PASSAGE
=== Begin Enclosure ===

November 26, 2008

The Wake

In Monday's post I commented that I had a friend whose mom recently died of cancer.



I was able to take some time off work yesterday to attend her wake. To be honest, I didn't know her at all. I never even met her. But my friendships, the few that I have, are dear to me in a way I can never truly express to my friends. At the very least, I had to be there for him, just to let him know I was thinking of him.



It was an interesting wake. It was held at his fathers house, and I got to meet the rest of his family. My friend took me on a tour of his house, and showed me all the crafts his mother was into before she passed. She was only 65.



I stayed for a few hours. My wife stayed a bit longer as we both took seperate cars from our workplaces. When she finally got home last night I could tell she was upset and had been crying. I inquired as to why, and she said that there was a little 'drama' between one of the sons and the father, and it turned ugly. Surely emotions were strung out enough from recent events, and I suppose when you mix alcohol, anything can happen.



My wife said she was sad because she thought the mother was looking down at her wake and seeing one of her sons arguing with his dad.



I told her not to worry, that I doubt she was looking down upon the events at her former house. My wife countered, "What? You don't think guardian angels look after us?"



Whoa...I explained that Guardian angels are completely diffrent from the departed souls of humans. Angels are also God's creation, and yes, while I do indeed believe they do exist and watch over us, it is because God created them in spirit form and gave them various tasks, some of which include watching over us and possibly intervening at times in a supernatural manner, but by no means am I aware of any biblical support of humans looking back down on us.



I never really though of this before, and it just seemed to hit me last night. My whole life I've heard or just accepted by proxy that 'my grandfather' or 'my grandmother' was looking down upon us, smiling. I hear people say that all the time about children and sibling that seem to die before what seems an acceptable timeframe for us....and as a way of comfort....we, the still living say things that may ease others pain. It's only natural, and probably means no harm what-so-ever.



But are they looking back down on us? I don't think so. Once we die, we hopefully open our eyes in 'paradise'. I'm sure we have much other things on our minds...the sheer beauty of His creation, new sights and sounds, and sensations man cannot even put into words. There is peace, and joy, were tears are no more....Why would anyone look back upon us down here and be concerned? If anything, they may be waiting for us to join them....and not waiting in an impatient sense...but looking forward to the time when we join them for all eternity.

=== End Enclosure ===

GIVEN ENTRIES
=== Begin Enclosure ===

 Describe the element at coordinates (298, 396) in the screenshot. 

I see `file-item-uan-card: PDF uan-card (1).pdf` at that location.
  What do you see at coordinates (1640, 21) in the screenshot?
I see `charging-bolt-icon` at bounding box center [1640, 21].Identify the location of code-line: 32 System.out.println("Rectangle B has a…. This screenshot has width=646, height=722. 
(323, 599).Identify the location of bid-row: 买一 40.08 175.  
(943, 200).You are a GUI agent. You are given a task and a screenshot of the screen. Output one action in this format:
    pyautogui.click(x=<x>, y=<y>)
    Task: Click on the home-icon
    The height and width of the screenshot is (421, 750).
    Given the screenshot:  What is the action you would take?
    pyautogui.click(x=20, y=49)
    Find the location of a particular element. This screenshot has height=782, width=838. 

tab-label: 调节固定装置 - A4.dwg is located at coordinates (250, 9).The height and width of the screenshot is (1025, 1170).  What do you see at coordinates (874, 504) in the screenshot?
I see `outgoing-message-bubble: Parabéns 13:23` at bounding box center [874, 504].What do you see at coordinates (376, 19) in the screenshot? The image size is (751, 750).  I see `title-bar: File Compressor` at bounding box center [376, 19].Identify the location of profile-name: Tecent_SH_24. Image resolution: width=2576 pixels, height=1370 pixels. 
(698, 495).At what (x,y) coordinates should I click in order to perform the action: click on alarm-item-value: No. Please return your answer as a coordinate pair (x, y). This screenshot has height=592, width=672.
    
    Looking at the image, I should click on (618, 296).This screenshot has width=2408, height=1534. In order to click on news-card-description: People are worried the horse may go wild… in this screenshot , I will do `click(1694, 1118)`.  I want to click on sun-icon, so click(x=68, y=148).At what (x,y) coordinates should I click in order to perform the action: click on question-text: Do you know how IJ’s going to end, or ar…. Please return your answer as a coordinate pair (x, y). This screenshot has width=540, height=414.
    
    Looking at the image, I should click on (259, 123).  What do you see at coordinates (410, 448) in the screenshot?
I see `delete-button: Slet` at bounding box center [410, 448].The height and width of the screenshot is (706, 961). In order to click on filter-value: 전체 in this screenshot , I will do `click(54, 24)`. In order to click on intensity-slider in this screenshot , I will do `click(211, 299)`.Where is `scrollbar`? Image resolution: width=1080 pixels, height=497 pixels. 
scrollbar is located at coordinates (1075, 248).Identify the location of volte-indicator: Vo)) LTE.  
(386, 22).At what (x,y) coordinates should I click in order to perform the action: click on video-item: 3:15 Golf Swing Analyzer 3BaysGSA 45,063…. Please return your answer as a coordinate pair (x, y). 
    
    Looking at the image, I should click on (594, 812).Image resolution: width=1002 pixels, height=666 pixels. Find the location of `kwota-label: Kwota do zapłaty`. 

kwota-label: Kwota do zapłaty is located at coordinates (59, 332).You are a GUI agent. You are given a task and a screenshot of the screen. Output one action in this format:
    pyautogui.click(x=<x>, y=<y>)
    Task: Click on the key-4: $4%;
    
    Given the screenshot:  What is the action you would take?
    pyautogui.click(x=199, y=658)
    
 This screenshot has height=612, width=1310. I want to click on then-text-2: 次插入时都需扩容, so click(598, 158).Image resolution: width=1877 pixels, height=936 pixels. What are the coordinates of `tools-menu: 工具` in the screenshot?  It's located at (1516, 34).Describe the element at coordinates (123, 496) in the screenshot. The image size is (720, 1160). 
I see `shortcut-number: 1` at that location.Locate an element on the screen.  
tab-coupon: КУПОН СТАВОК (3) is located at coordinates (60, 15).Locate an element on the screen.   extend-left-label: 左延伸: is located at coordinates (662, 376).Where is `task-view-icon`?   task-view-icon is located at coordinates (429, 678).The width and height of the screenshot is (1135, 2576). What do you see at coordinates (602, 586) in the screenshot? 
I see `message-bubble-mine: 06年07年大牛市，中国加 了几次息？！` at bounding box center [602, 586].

=== End Enclosure ===

ACTIVITY
Quote word for word the section of the post about the wake that starts with "November 26, 2008" and ends after "was only 65.".

COMPLETED TASK
November 26, 2008

The Wake

In Monday's post I commented that I had a friend whose mom recently died of cancer.



I was able to take some time off work yesterday to attend her wake. To be honest, I didn't know her at all. I never even met her. But my friendships, the few that I have, are dear to me in a way I can never truly express to my friends. At the very least, I had to be there for him, just to let him know I was thinking of him.



It was an interesting wake. It was held at his fathers house, and I got to meet the rest of his family. My friend took me on a tour of his house, and showed me all the crafts his mother was into before she passed. She was only 65.